#### Your instructions:
The line holding "This screenshot has" and every line after it through the end of the entries below: retype these exactly and nothing more.
*** Record excerpts ***
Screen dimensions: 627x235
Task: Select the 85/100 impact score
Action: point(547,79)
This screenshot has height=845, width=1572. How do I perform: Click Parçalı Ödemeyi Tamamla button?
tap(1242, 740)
***
#### Result of the exercise:
This screenshot has height=845, width=1572. How do I perform: Click Parçalı Ödemeyi Tamamla button?
tap(1242, 740)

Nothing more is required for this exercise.